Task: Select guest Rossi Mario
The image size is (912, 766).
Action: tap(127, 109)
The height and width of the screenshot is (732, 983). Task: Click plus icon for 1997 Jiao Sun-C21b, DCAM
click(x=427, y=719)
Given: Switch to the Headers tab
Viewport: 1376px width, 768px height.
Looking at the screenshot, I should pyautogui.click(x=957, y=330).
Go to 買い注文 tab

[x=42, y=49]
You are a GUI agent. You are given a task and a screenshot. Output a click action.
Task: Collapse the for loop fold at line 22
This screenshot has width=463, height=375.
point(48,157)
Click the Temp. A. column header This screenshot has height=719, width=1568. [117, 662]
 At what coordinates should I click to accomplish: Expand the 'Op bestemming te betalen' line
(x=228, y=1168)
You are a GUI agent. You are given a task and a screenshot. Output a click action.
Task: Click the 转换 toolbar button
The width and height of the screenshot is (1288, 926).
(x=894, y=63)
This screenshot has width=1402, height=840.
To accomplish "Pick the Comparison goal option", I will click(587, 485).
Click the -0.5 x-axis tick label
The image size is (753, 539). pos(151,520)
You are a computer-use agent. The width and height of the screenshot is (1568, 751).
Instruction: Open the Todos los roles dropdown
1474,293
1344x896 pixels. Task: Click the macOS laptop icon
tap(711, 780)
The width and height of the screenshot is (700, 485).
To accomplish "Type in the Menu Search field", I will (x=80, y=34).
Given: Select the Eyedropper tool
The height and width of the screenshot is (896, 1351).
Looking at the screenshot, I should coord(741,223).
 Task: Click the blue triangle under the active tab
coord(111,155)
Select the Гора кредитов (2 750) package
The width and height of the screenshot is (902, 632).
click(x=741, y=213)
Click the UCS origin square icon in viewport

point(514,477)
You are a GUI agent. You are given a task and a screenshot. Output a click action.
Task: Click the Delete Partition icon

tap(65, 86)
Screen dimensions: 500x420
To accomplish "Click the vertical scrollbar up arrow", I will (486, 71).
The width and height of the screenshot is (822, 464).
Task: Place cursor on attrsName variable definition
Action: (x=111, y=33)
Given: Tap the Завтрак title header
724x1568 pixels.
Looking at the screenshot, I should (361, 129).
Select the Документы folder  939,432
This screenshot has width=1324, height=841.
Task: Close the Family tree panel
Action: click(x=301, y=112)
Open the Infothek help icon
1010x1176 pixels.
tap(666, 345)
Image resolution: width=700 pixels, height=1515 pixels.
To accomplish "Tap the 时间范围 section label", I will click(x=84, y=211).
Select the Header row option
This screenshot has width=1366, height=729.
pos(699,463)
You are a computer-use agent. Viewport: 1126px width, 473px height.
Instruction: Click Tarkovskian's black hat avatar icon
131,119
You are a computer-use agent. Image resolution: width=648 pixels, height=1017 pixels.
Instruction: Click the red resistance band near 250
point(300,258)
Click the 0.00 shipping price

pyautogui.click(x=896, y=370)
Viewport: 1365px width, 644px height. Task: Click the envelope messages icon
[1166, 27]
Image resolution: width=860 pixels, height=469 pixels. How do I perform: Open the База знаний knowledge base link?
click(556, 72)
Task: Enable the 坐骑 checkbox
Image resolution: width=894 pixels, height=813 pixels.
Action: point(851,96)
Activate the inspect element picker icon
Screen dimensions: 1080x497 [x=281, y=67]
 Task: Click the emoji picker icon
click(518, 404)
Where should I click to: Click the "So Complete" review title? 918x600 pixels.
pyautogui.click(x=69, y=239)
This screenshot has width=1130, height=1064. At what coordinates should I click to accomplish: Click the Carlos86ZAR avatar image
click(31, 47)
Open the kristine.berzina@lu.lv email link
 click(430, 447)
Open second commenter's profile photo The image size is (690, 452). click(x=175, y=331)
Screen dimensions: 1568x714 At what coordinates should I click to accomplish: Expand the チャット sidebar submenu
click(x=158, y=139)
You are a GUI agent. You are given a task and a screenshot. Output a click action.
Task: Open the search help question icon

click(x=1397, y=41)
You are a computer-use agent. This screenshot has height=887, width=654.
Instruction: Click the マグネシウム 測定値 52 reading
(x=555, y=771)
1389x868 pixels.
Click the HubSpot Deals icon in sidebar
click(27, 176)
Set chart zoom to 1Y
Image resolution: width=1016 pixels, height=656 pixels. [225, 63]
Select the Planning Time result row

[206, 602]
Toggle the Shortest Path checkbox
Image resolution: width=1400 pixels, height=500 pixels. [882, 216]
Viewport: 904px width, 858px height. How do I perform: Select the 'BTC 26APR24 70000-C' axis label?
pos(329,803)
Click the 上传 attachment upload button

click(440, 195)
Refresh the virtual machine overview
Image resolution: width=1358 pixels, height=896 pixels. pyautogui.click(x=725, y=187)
☆ ☆ ☆ ☆ ☆
From the listing above, copy every line that holds the string "option".

*ANSWER FOR THIS EXERCISE:*
To accomplish "Pick the Comparison goal option", I will click(587, 485).
Select the Header row option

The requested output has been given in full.